More rarely, mobile phones are smuggled in by visitors, who must undergo tougher security checks, by inmates who are granted temporary leaves of absence, or by outsiders who establish contact with inmates alongside the prison fence and/or deliver them using drones.

Once inside prison walls, the devices end up in the hands of inmates who purchase them with cash, which is also contraband in most prisons. Black market prices vary by prison and can be up to US$1000.

Certain models of mobile phones are particularly popular among prisoners due to their compact size, ease of concealment, and minimal metal components that help them evade detection. Phones such as the Zanco Tiny T1, Beat the Boss Mini Phone, and Nokia 105 are among the most frequently smuggled devices in UK prisons.

== Uses by prisoners ==
While some prisoners use their mobile devices simply for harmless communication or web browsing, others use them for criminal activity. These may include gang control, taunting witnesses, planning escapes from custody, or arranging other serious crimes.

Prisoners may also use smartphones to gather intelligence on prison staff and coordinate clandestine activity within the facility.

Not all inmates use mobile phones for harmful purposes. Many inmates use them to hold conversations with family and friends.

== United Kingdom ==
In the United Kingdom, prisoners are prohibited from possessing mobile phones, and all authorised telephone communications must be made through approved prison systems. The cost of such calls has been a recurring concern among prisoners and their families, particularly where contact with children or vulnerable relatives is important for rehabilitation and wellbeing.

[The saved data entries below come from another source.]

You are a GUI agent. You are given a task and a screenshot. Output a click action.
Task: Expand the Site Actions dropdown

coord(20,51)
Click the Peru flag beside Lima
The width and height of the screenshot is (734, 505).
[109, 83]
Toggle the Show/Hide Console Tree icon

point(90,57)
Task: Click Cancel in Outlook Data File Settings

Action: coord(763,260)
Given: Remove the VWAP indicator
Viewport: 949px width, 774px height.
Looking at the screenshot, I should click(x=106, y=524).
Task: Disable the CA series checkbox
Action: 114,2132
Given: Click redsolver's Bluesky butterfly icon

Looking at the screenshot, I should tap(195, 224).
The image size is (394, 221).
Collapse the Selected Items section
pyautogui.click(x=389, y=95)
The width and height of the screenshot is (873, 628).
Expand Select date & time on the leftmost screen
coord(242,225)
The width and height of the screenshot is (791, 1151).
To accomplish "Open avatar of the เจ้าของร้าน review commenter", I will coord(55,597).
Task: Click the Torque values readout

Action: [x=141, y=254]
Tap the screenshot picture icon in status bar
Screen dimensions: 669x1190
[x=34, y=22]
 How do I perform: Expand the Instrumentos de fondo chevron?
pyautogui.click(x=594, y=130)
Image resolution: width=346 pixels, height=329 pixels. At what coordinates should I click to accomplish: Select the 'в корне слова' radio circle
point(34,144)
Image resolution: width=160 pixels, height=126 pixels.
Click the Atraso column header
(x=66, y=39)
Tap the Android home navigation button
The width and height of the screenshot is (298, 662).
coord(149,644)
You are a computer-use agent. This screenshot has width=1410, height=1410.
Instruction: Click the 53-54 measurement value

Research from the Prison Reform Trust notes that “some prisons allow a short daily call free of charge, while others require payment after the first few minutes,” highlighting inconsistency across establishments. The Children and Young People’s Centre for Justice has reported that “to call a landline from prison costs around 7 pence per minute at peak times, and calls to a mobile phone may cost around 13 pence per minute,” which can place a financial strain on families. According to Inside Time, prison payphone charges were halved in 2018, yet campaigners have continued to describe call costs as disproportionately high compared to public rates.

To mitigate these costs, a number of independent UK services have emerged that provide local-rate or freephone numbers for families of prisoners, enabling calls to be received at standard landline rates while remaining compliant with prison telephony rules. Charitable and informational websites such as Unseen Victims list several of these services, such as Cheap Prison Calls and Phone Savvy, which provide local-rate number options for families wishing to maintain contact within the existing regulatory framework.

== Combating mobile phones in prisons ==
Laws have been passed in various jurisdictions, placing penalties on inmates who possess mobile devices as well as staff who smuggle them in. Inmate penalties range from loss of privileges and behavior credits to additional sentencing. Staff penalties range from disciplinary action to job loss to criminal charges.

Some places are using an experimental technology of managed communications that blocks the communications of inmates while continuing to allow that of others.

In 2017, American company Securus Technologies announced an investment of more than $40 million in "Wireless Containment Solutions," a system that creates a local cellular network inside a prison requiring all phones on the network to be screened and approved.